Across the listing below, count every line where the string "agent" appears, then give only the count.

Data provided:
• • • • • • •
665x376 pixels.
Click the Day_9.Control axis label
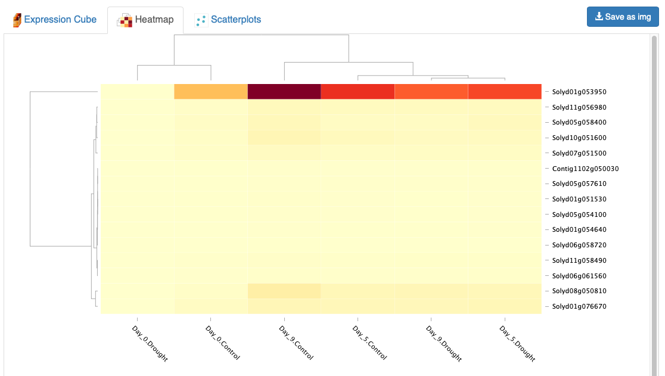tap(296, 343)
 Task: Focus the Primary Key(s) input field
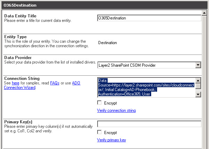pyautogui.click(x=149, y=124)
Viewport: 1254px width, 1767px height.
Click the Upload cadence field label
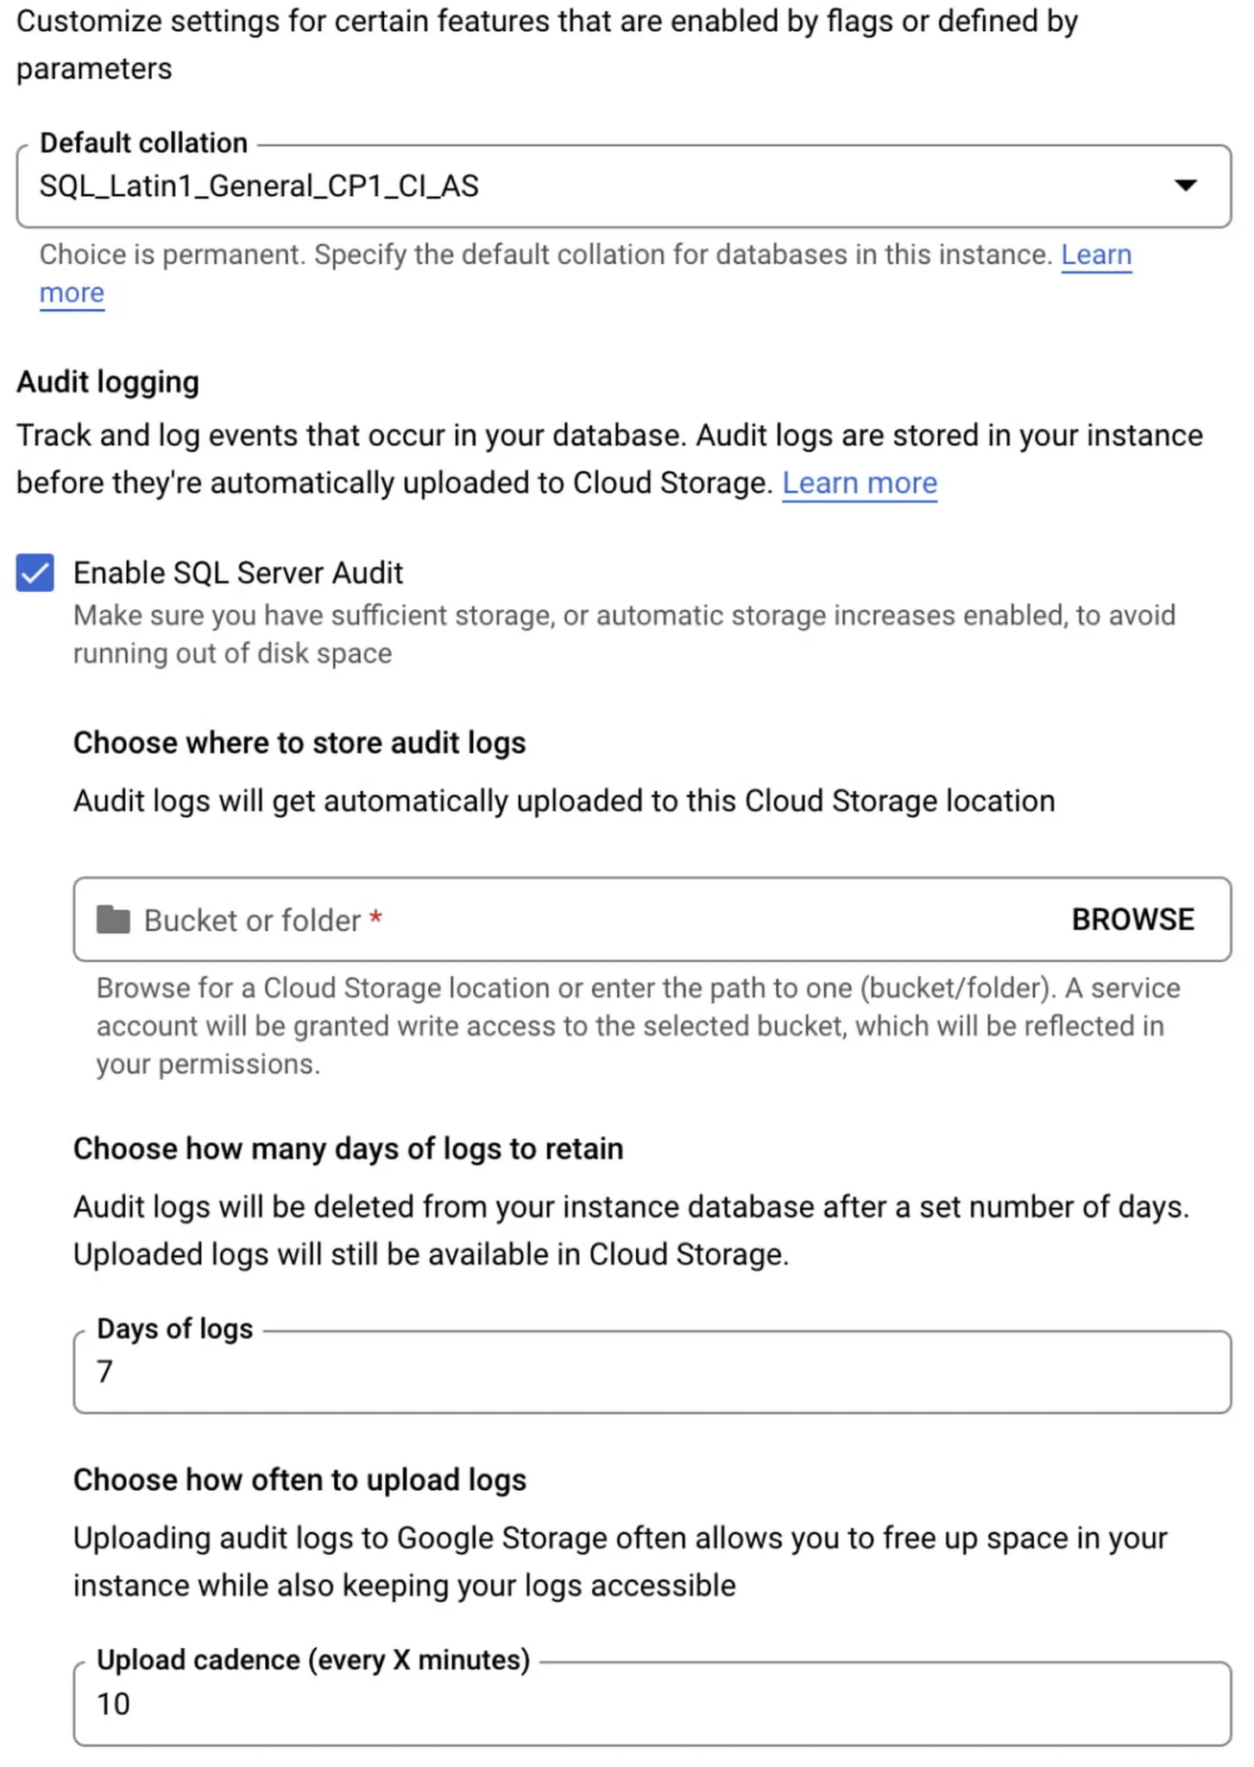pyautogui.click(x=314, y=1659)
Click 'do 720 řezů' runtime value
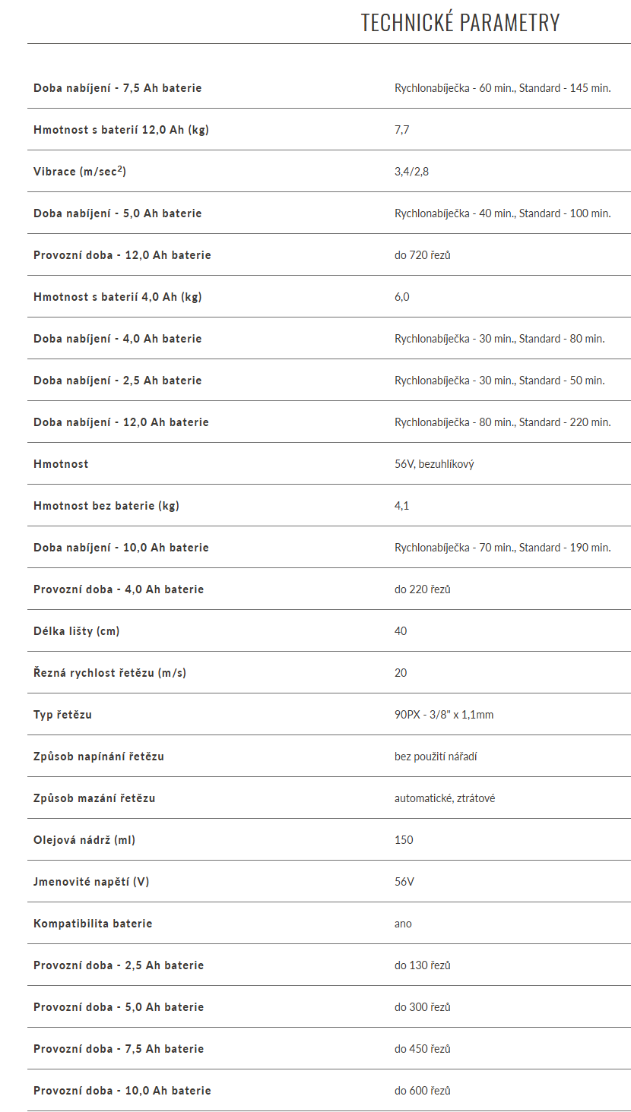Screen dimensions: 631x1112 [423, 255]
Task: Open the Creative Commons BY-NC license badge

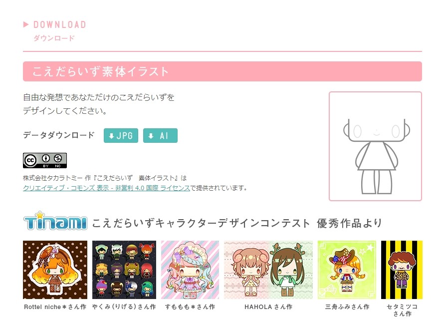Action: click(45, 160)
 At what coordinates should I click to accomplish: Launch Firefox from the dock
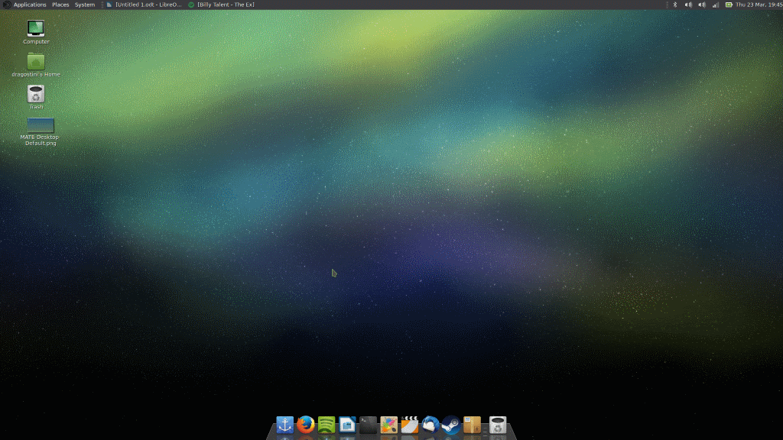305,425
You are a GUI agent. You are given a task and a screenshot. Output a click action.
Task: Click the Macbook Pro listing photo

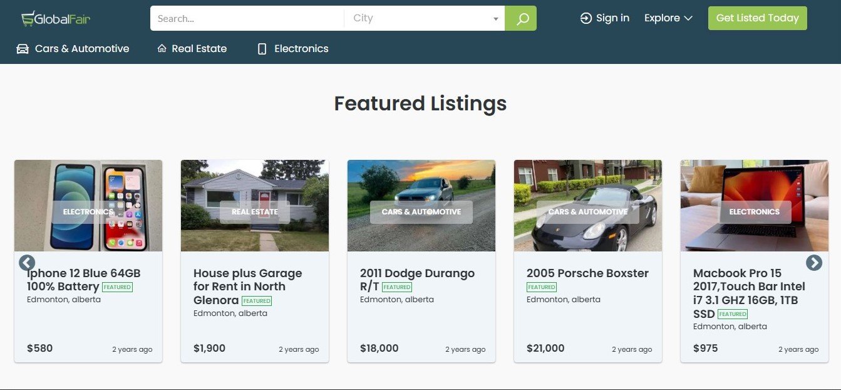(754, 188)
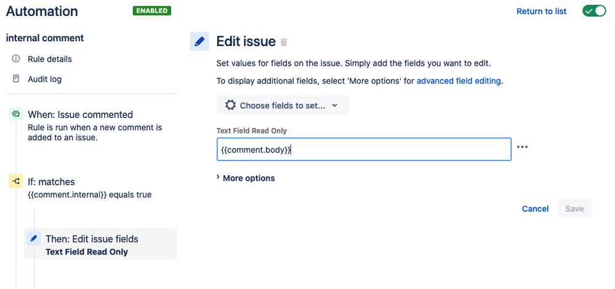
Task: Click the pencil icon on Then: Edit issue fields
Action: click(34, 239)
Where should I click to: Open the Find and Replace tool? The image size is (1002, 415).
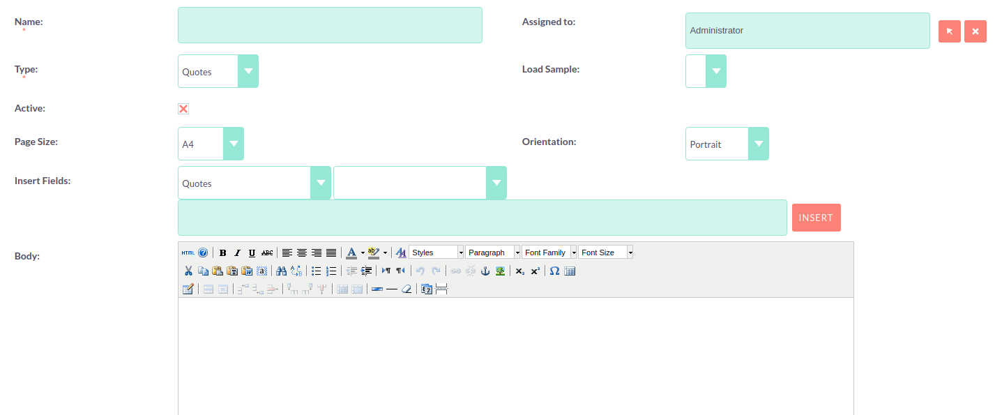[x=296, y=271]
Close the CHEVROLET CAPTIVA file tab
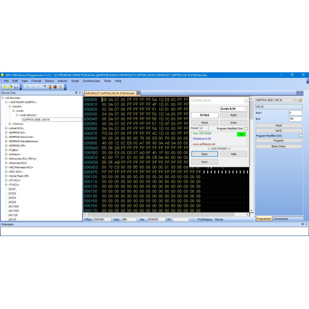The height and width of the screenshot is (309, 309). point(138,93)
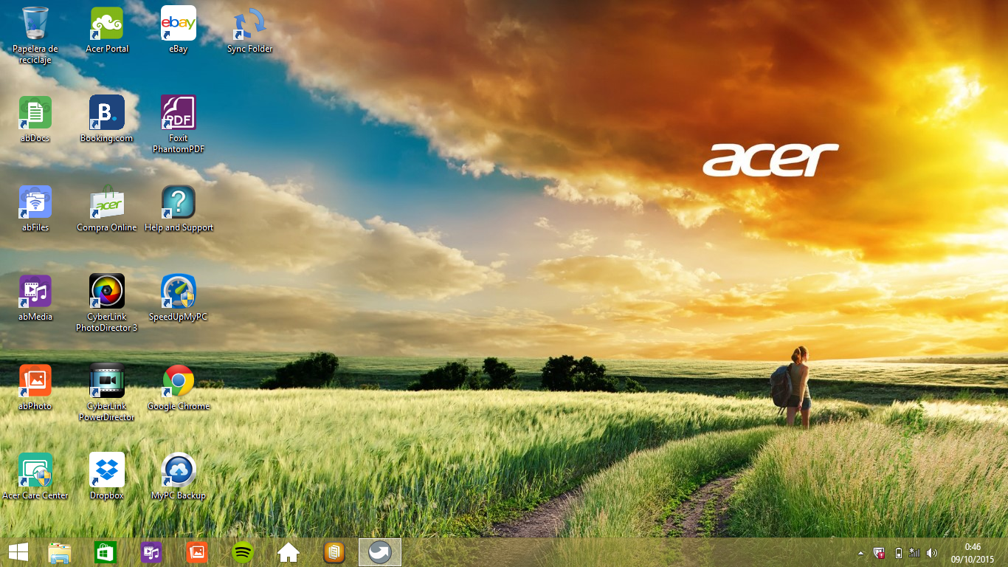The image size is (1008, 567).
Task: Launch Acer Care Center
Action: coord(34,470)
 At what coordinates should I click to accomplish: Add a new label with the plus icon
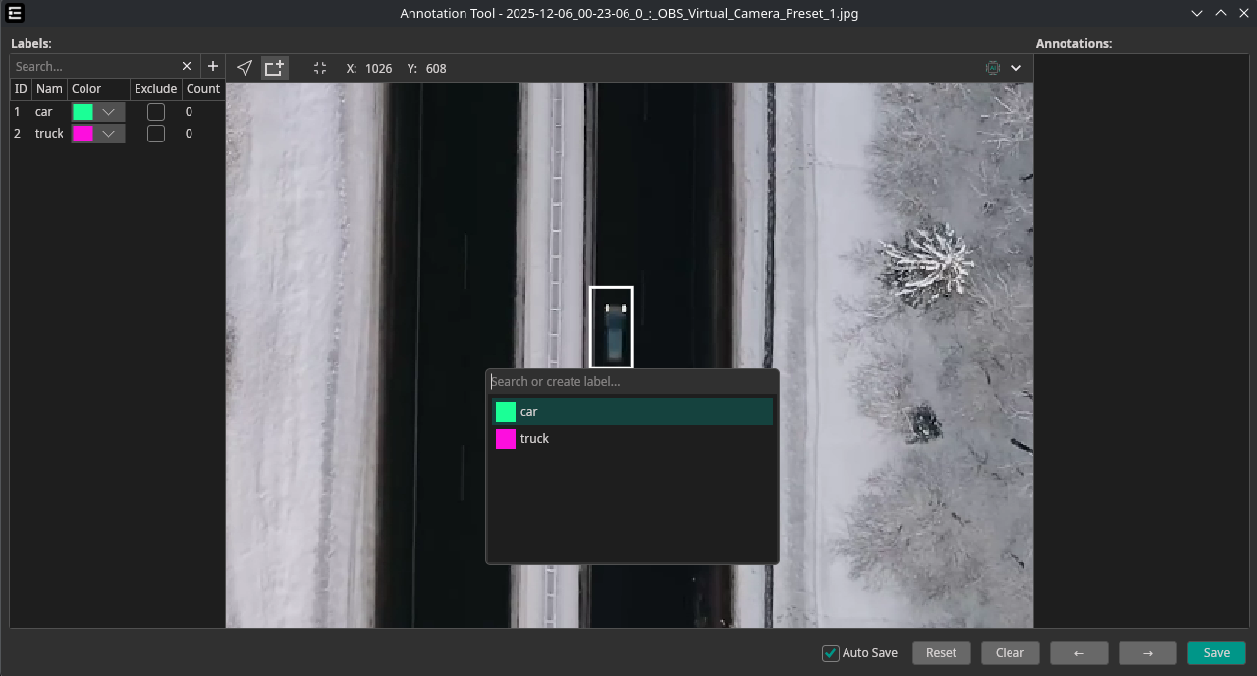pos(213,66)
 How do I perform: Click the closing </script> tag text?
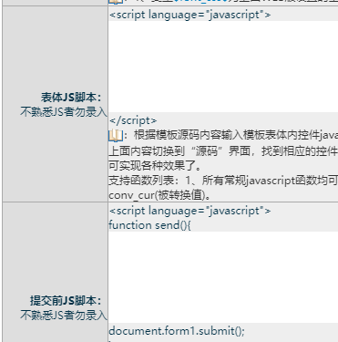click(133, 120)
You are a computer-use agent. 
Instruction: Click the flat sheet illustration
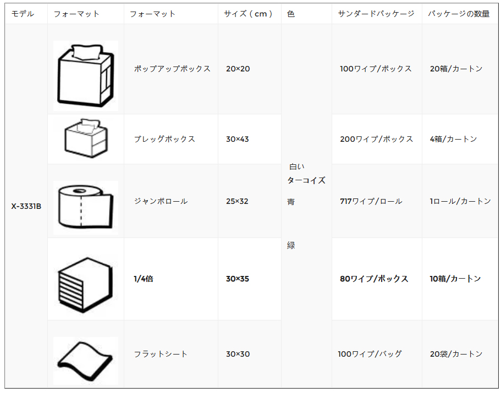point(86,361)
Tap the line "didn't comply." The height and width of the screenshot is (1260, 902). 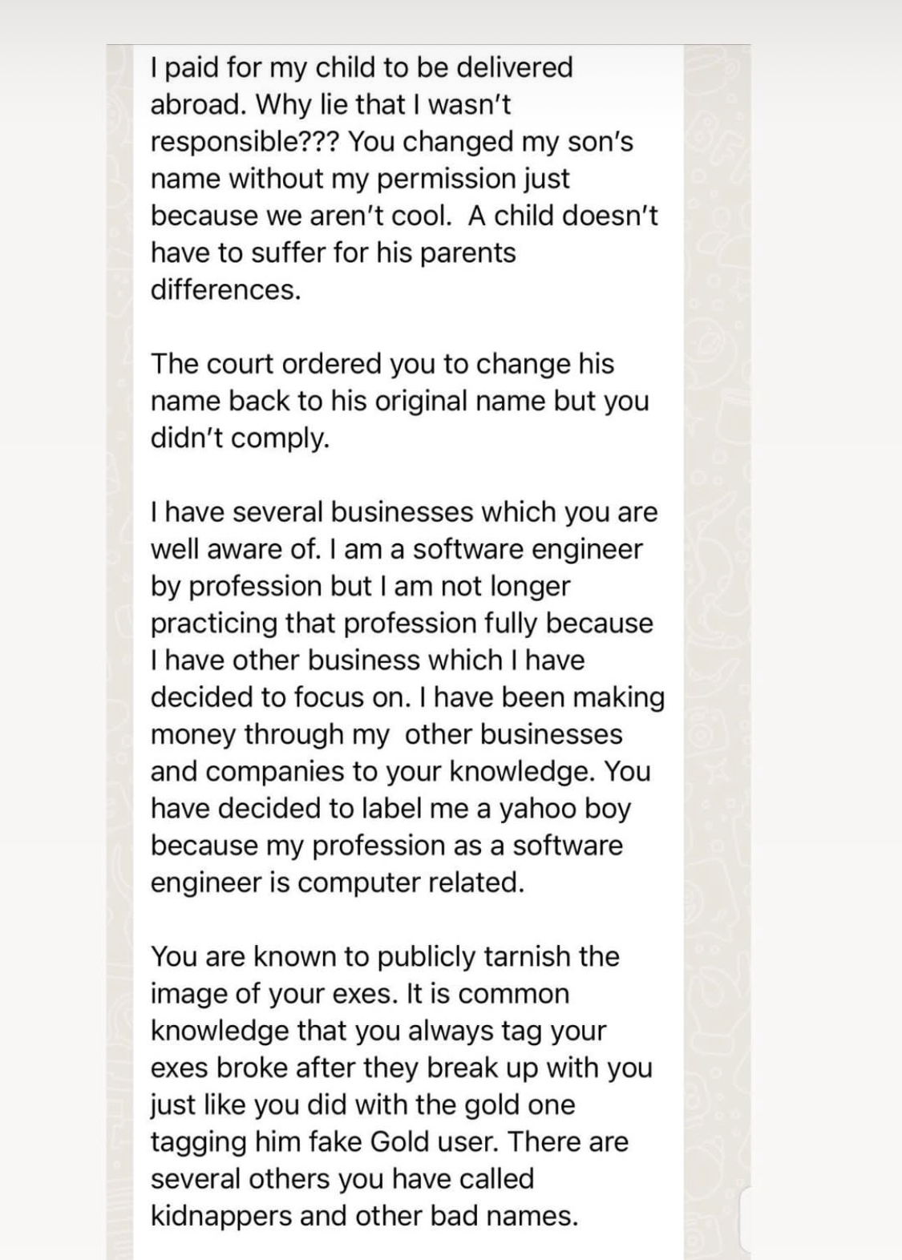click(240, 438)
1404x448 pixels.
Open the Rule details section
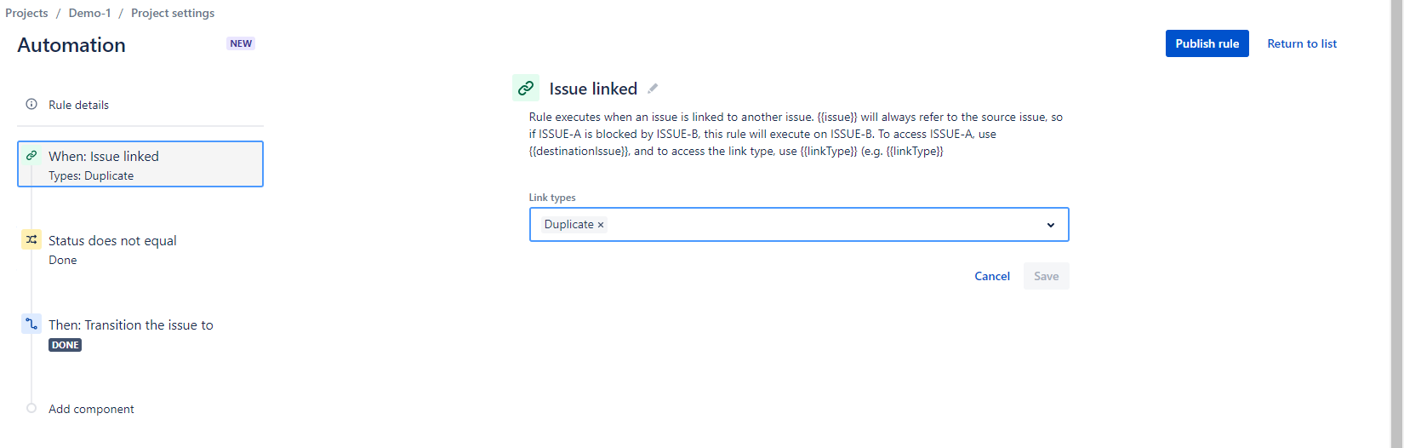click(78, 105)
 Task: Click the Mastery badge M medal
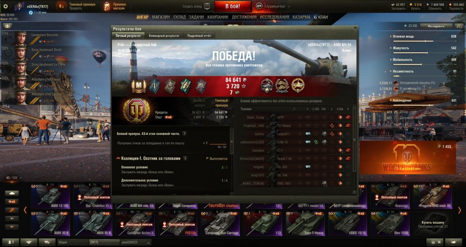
• • • • • • •
Solution to this problem: 2